[YOUR OBJECTIVE] For the listing below, print exactly the lines from the line with "Task: Open page history clock icon" to the line with "Task: Fold the main function at line 5", both included, and nothing beyond them.
* * *
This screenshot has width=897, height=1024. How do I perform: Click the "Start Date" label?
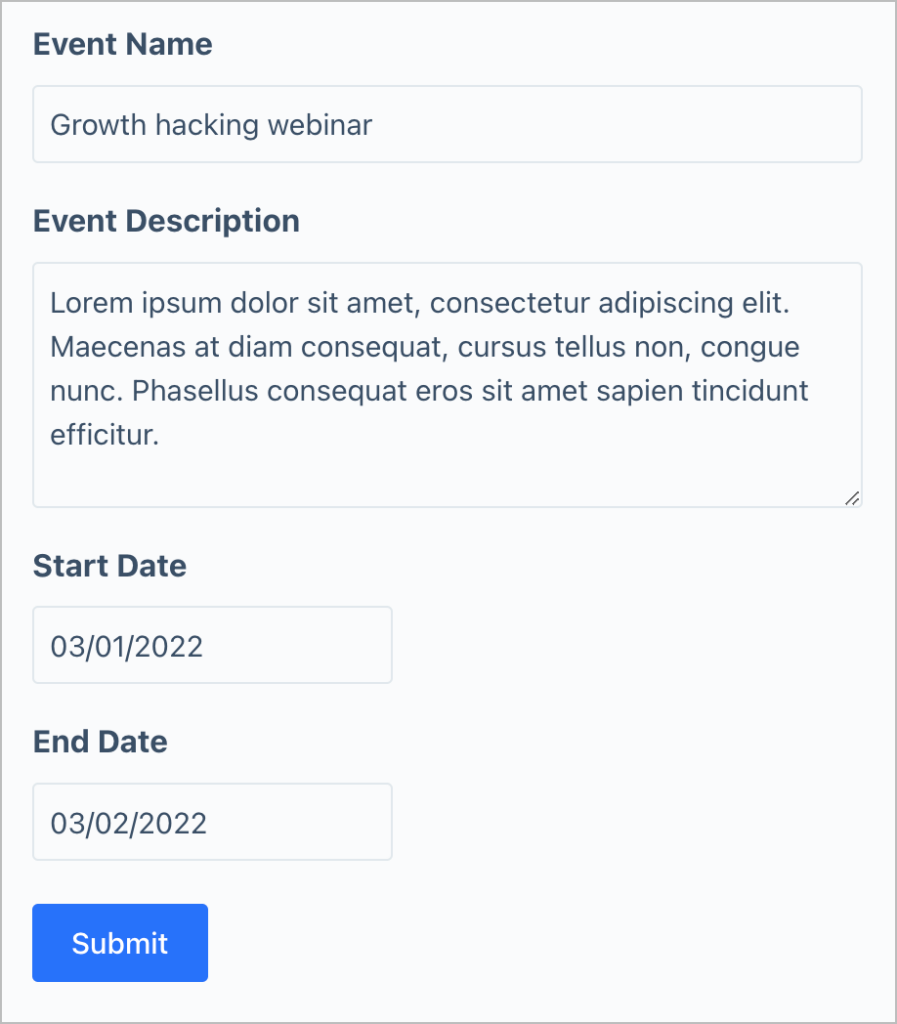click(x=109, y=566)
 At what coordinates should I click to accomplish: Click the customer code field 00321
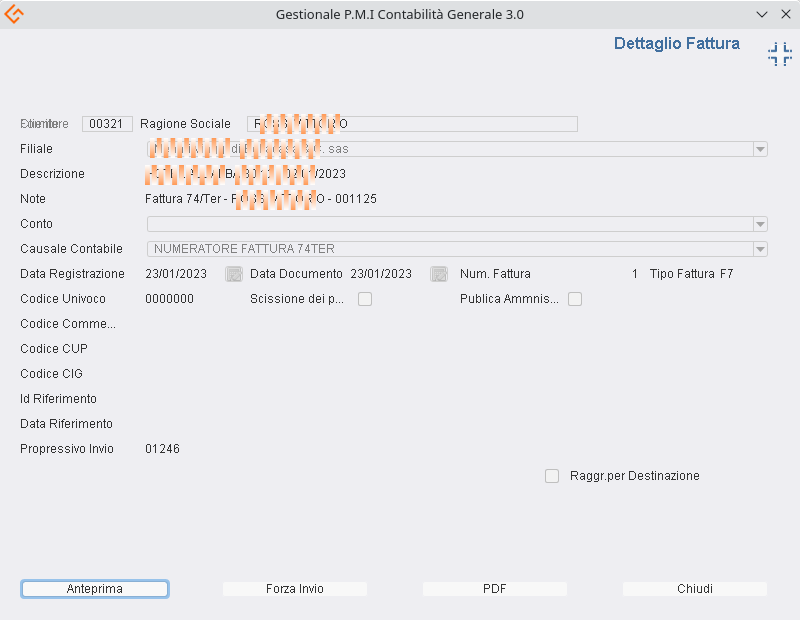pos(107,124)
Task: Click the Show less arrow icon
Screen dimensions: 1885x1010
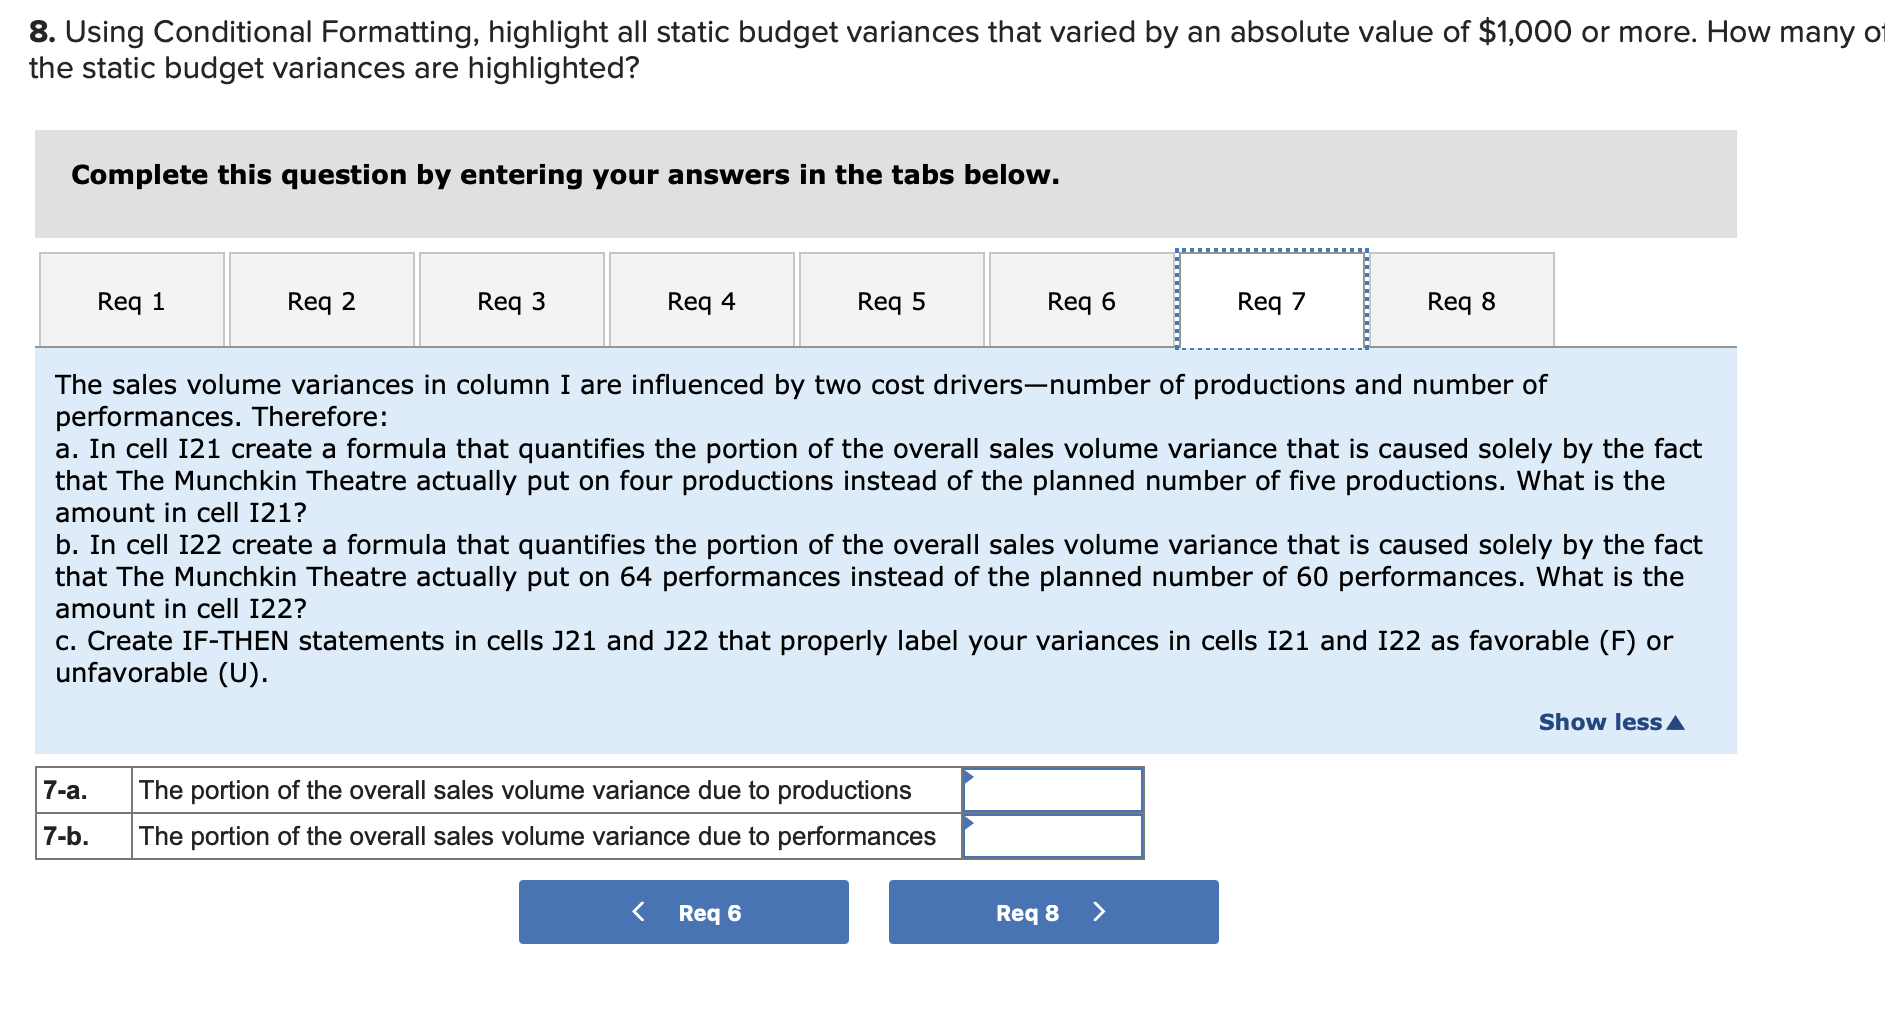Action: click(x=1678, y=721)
* * *
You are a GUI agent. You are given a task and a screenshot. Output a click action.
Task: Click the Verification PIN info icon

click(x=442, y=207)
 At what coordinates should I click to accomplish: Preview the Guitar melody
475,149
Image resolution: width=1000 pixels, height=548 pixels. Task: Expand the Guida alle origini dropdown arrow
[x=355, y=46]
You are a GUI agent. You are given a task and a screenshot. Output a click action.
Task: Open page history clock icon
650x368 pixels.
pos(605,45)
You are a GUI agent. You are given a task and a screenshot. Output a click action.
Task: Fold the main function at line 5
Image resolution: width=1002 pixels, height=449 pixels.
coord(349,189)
* * *
[RESULT OF THIS EXERCISE]
Task: Open page history clock icon
650x368 pixels.
pos(605,45)
You are a GUI agent. You are given a task and a screenshot. Output a click action.
Task: Fold the main function at line 5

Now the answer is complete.